The primary objective is to protect and increase organizational value through a risk based and objective assurance, insight, and advice to the management. As per the Institute of Internal Auditors, the core principles of internal auditing are to provide risk-based assurance and aligning the audit activities with the strategies, objectives, and risks of the organization.
Risk Assessment and Audit Planning
Internal Audit evaluates the organization’s governance, risk management and control processes through a systematic and risk-based approach.

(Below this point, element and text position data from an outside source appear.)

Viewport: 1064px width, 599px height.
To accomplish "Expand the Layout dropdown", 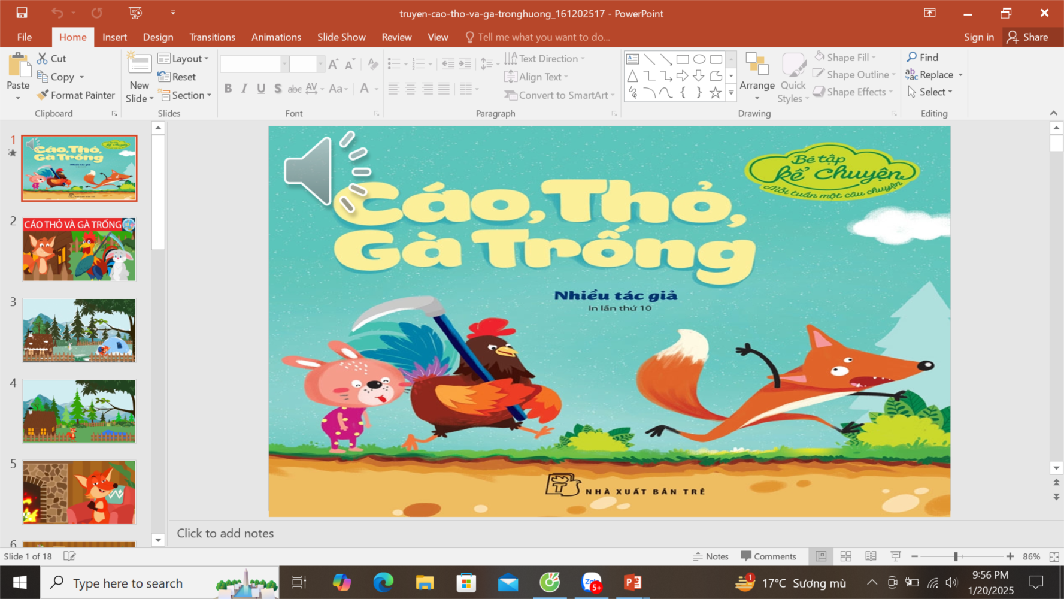I will click(x=183, y=59).
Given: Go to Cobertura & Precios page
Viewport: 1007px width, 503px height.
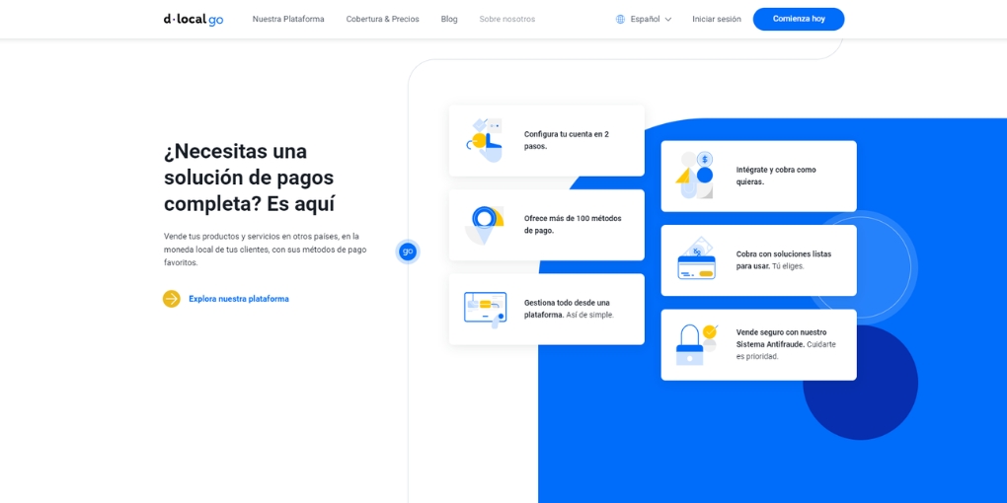Looking at the screenshot, I should (382, 19).
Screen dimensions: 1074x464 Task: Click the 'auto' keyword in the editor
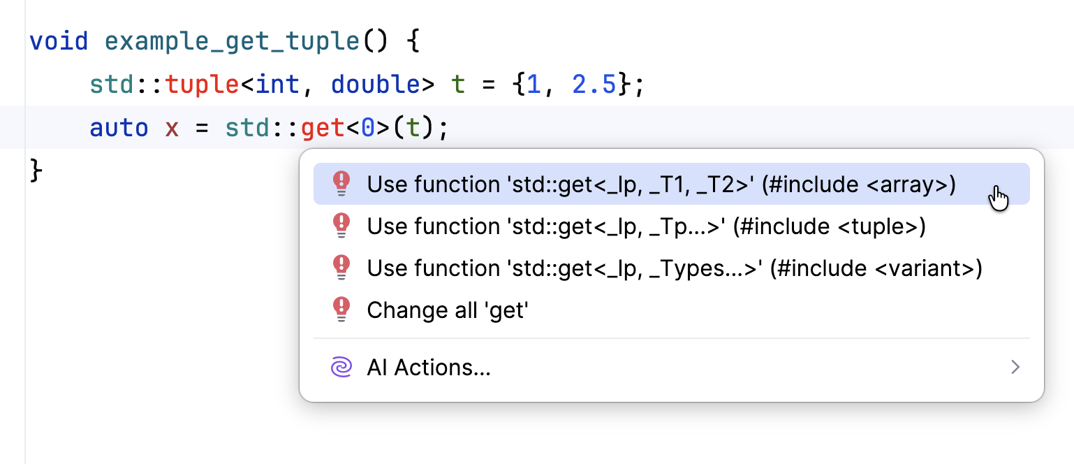pyautogui.click(x=119, y=128)
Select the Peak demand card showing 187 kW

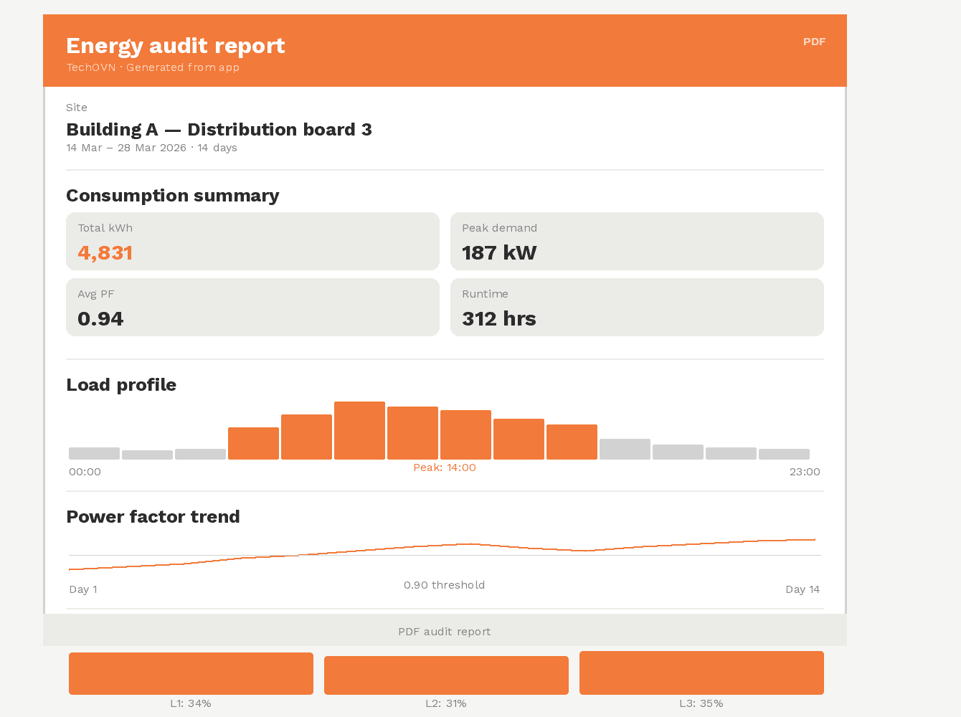click(x=637, y=241)
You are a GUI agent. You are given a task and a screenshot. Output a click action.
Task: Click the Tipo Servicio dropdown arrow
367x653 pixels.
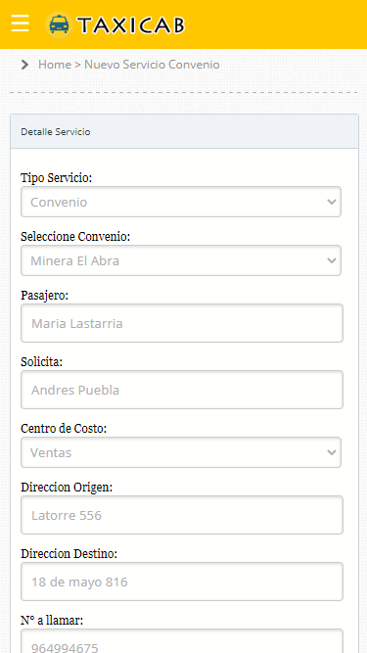click(332, 202)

While designing the risk-based approach, the internal auditor should determine if,
- The audit program is in alignment with the organization’s objectives.
- Identification and assessment of significant risks
- Appropriate responses are provided to the identified risks based on the organization's risk appetite.
The internal auditor also evaluates the efforts taken by the organization to manage its mitigation plans against potential fraud risk. An audit plan is prepared based on the results of the risk assessment.
Evaluation of Controls
A proper planning of field work is necessary for an internal audit to be conducted in accordance with the overall audit plan. During the field work the auditor is expected to establish if the controls are designed adequately (Control Design Effectiveness or CDE). To do so, a general process walk through with one or two samples will be sufficient. If controls are designed effectively, then the auditor collects a set of samples to assess if the controls are applied consistently on the samples. By doing so, the control operation effectiveness (COE) can be established.
Reporting and Follow Up:
By the end of the audit work, an audit report is submitted to the management. The report highlights key findings, along with evidence of exceptions in the samples, the risk arising out of the finding, the root cause for such exceptions and the impact of the risk.
It is the management’s responsibility to clearly stipulate the necessary actions to address the risk exposure. The report should capture the person(s) within the organization who is responsible for implementing the actions along with a target date.
The action points are reviewed during the follow-up audit. Unimplemented actions or recommendations would mean that the risk remains unmitigated thereby exposing the organization to risks pertaining to it strategy, finance, legal, etc.